(Task)
How many lines in the listing below contain the string "what"? Case counts, and the reply should be the number alone.

(Records for this exercise)
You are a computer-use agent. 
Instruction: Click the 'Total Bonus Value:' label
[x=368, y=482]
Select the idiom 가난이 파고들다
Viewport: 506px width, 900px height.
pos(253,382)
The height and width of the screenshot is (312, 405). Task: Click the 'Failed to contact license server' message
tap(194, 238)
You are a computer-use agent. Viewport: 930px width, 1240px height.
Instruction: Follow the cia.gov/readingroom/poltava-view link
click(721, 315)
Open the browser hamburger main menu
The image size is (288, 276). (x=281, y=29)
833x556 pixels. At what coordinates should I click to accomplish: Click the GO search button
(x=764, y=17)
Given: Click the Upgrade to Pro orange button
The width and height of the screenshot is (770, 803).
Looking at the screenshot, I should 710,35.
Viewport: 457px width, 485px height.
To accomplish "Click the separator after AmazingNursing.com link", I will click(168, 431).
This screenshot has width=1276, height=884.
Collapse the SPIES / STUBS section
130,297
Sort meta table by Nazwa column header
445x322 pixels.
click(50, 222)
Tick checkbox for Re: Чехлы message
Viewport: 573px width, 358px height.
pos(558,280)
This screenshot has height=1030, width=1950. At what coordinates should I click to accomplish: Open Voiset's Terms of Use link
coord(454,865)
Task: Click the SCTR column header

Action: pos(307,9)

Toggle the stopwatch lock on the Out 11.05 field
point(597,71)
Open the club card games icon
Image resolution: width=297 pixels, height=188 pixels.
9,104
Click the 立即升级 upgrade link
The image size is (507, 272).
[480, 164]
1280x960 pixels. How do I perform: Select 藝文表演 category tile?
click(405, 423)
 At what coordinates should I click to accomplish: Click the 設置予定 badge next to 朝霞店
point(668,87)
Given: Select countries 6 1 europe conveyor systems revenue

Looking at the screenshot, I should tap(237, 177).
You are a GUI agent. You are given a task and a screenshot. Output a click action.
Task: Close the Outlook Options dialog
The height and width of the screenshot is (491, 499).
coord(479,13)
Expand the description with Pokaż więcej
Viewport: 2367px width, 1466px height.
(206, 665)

(Solution below)
3